Prof. Christian López works on system to detect car accidents from traffic cameras using machine learning and computer vision Twitter
Christian López would never say anything to disparage his native Dominican Republic (DR), but he’s quick to offer that driving conditions in the DR require a heightened sense of alertness.
“While the DR has some of the most wonderful beaches in the world, there are areas that need improvement, just like any other country,” says López, assistant professor of computer science. “The traffic situation in DR is very similar to a lot of developing countries that have experienced exponential growth of population in the last few decades, but urban planning and infrastructure systems have not managed to keep up with the growth. These are some of the reasons for the traffic situation in DR.”
To help improve traffic safety in the Dominican Republic, he is working with Universidad Autónoma de Santo Domingo (UASD) to create a system that would automatically detect car accidents from traffic cameras using machine learning and computer vision. He took time from his busy schedule to discuss the project. (For more about this project you can visit his website: sites.lafayette.edu/lopezbec/projects.)
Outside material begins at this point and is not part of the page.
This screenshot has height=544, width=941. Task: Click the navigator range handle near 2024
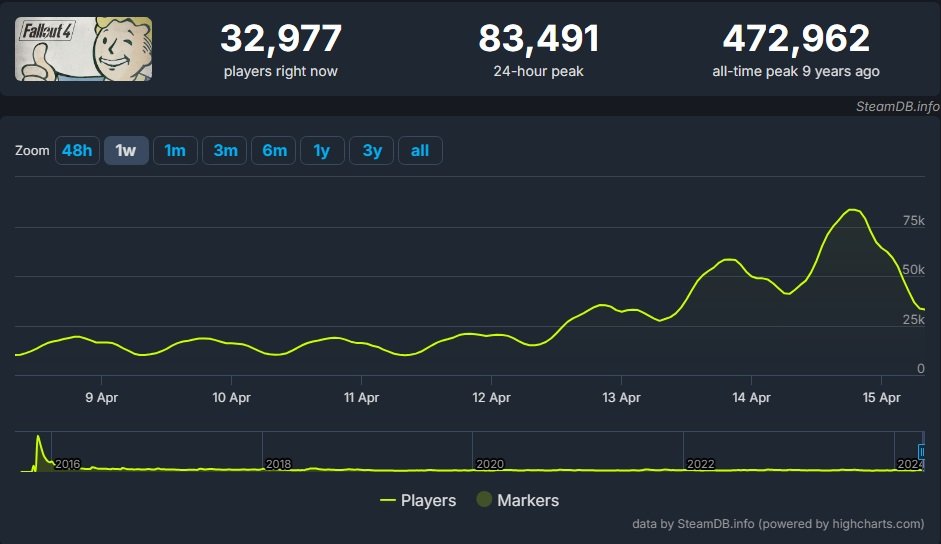pos(921,452)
What inspired your traffic safety research?
“It came about by the fact that the DR has some of the highest numbers of road fatalities in Latin America, and the new National Emergency Care and Security System, which has resulted in video camera installations in key cities.”
How does the system work?
“The project has as objective to develop a real-time accident detection system based on machine learning algorithms. The system is not deployed yet; we are just now working on the machine learning model to detect accidents. Traffic accidents and anomaly detection is a challenging problem in the computer vision community, and even more in the DR where traffic patterns are very different from those in developed countries.”
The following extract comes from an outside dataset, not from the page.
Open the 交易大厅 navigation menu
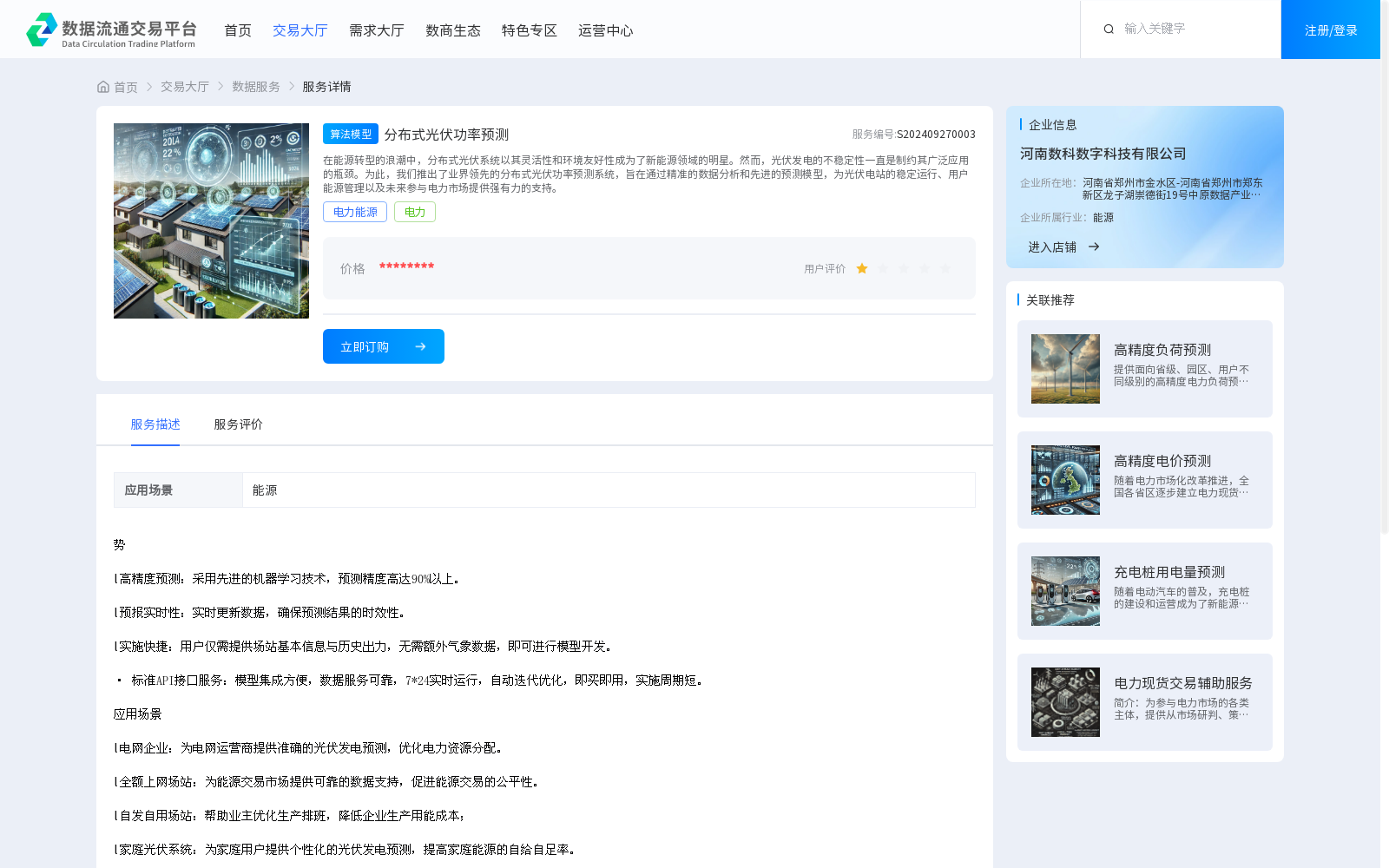 (x=300, y=30)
How will your system reduce injuries and save lives?
“If we are able to detect accidents in real time, we can reduce the response time, and every minute reduction to the response time of a trauma incident increases the probability of survival of the victim. The systems could also help mitigate secondary effects of traffic accidents in urban areas (e.g., traffic jams, other accidents), by allowing authorities to deploy emergency personnel more effectively and faster.”
Will your system be available in other countries eventually?
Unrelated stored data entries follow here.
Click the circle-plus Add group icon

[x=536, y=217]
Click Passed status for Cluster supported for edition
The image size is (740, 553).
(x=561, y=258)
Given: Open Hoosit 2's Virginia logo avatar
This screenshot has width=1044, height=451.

“Yes, the computer vision and machine learning community is a very open community. Our system should work well in other developing countries with similar traffic patterns. For example, I am collaborating with some of the organizing committee members of the NVIDIA AI City Challenge, which was created to improve traffic safety and public transportation systems, and Iowa State University to acquire and store traffic accident videos.”
Can you describe what it’s like to drive in the DR?
“I always like to believe that I am a ‘good’ driver since I learned to drive in the DR. This is because in the DR you need to drive paying attention to your surroundings and use all of the mirrors (no time for distraction while driving). You need to be aware of what all the cars next to you are doing and/or are planning to do, so not only focus on the one in front of you. It all makes for stressful driving conditions, unfortunately.”